Nach den Schusswaffenattacken im texanischen El Paso und in der Stadt Dayton im US-Bundesstaat Ohio regt sich Widerstand gegen US-Präsident Donald Trump. Politiker und Bewohner üben Kritik am Besuch des Präsidenten an diesem Mittwoch in beiden Städten. Trump wird vorgeworfen, mit seiner aggressiven Rhetorik selbst Rassismus und Gewalt zu schüren.

Die demokratische Kongressabgeordnete Veronica Escobar aus dem mehrheitlich von Latinos bewohnten El Paso warf dem Präsidenten im Vorfeld des Besuchs vor, eine Mitschuld an dem Angriff in der texanischen Stadt zu tragen. Trump solle daran denken, "dass seine Worte und Taten Anteil hieran hatten". "Aus meiner Sicht ist er hier nicht willkommen", sagte sie dem Sender MSNBC.

"Wir brauchen nicht noch mehr Spaltung"

Der demokratische Präsidentschaftsbewerber Beto O'Rourke twitterte, Trump habe dabei geholfen, "den Hass, der die Tragödie vom Samstag möglich gemacht hat, zu schaffen". "Wir brauchen nicht noch mehr Spaltung", schrieb O'Rourke, der in El Paso aufgewachsen ist. "Unsere Wunden müssen heilen. Er hat hier nichts zu suchen."

Auch die Bürgermeister der beiden Städte machten Vorbehalte gegen den Besuch des Präsidenten deutlich. El Pasos Bürgermeister Dee Margo hob hervor, dass er den Präsidenten empfange, weil es seine Pflicht sei. Die Bürgermeisterin von Dayton, Nan Whaley, erklärte, sie werde den Präsidenten treffen und ihm sagen, "wie wenig hilfreich er ist". Seine Aussagen über das Waffenrecht nach den Attacken seien enttäuschend gewesen.

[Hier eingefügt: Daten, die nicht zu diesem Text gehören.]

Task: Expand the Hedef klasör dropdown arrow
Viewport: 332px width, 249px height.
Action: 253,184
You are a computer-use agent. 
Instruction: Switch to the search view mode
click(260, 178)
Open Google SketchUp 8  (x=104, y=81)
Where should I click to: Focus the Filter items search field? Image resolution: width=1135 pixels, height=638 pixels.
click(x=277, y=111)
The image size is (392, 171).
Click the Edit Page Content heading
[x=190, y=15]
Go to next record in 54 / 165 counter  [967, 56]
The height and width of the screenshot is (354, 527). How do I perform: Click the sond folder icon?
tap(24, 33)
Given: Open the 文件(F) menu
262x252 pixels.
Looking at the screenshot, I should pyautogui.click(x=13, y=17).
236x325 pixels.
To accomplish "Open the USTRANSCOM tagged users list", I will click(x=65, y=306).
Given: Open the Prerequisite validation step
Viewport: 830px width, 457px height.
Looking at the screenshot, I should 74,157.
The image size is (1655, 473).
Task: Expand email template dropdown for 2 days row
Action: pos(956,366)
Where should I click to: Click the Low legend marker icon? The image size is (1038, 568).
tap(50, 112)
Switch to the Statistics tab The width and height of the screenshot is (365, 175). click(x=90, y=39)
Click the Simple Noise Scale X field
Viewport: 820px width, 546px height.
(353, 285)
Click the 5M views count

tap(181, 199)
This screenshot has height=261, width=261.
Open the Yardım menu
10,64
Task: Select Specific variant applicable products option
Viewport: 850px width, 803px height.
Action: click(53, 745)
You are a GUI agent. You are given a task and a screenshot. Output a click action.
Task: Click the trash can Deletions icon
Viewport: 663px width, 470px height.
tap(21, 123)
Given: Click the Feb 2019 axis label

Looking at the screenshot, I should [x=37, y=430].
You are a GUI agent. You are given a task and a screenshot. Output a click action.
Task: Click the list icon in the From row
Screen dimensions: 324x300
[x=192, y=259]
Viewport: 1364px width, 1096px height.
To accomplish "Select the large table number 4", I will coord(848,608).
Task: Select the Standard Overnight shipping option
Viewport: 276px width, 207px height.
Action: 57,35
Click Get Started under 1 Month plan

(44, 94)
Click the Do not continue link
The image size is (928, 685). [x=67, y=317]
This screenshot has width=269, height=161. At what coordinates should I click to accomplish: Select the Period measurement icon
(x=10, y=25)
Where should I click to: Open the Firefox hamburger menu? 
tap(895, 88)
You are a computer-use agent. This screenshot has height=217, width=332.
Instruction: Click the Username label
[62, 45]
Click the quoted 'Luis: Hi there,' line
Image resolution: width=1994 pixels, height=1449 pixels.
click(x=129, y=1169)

Der Ortsvorsitzende der republikanischen Partei in El Paso, Adolpho Telles, verteidigte zwar den Besuch des Präsidenten in der Stadt, sagte dem Sender CNN allerdings, Trump müsse mit seiner Wortwahl vorsichtiger sein.

Trost spenden, Einsatzkräften danken

Am vergangenen Samstag hatte ein 21-Jähriger in El Paso an der Grenze zu Mexiko 22 Menschen erschossen. Er wurde festgenommen, die Ermittler vermuten ein rassistisches Motiv: Der Angreifer hatte vor der Tat ein Online-Manifest veröffentlicht, in dem von einer "hispanischen Invasion" die Rede ist. 13 Stunden später tötete ein 24-Jähriger in Dayton neun Menschen, bevor er von der Polizei erschossen wurde.

Trumps Sprecherin Stephanie Grisham sagte, der Präsident wolle bei seinen Besuchen der Opfer gedenken, den betroffenen Gemeinden Trost spenden und den Einsatzkräften für ihre "heroische Taten" danken. Sie wies darauf hin, dass er nach den Taten Rassismus und die Ideologie einer weißen Vorherrschaft verurteilt habe.

Allerdings hat der Präsident selbst immer wieder Stimmung gegen Einwanderer aus Mexiko und Zentralamerika gemacht. Mexikaner bezeichnete er als "Vergewaltiger", bei den Migrationsbewegungen aus Zentralamerika sprach er von einer "Invasion". Zudem sorgte er in den vergangenen Wochen mit als rassistisch verurteilen Äußerungen gegen dunkelhäutige demokratische Politiker für Empörung. Kritiker werfen dem Präsidenten vor, den Nährboden für rassistische Gewalt zu bereiten.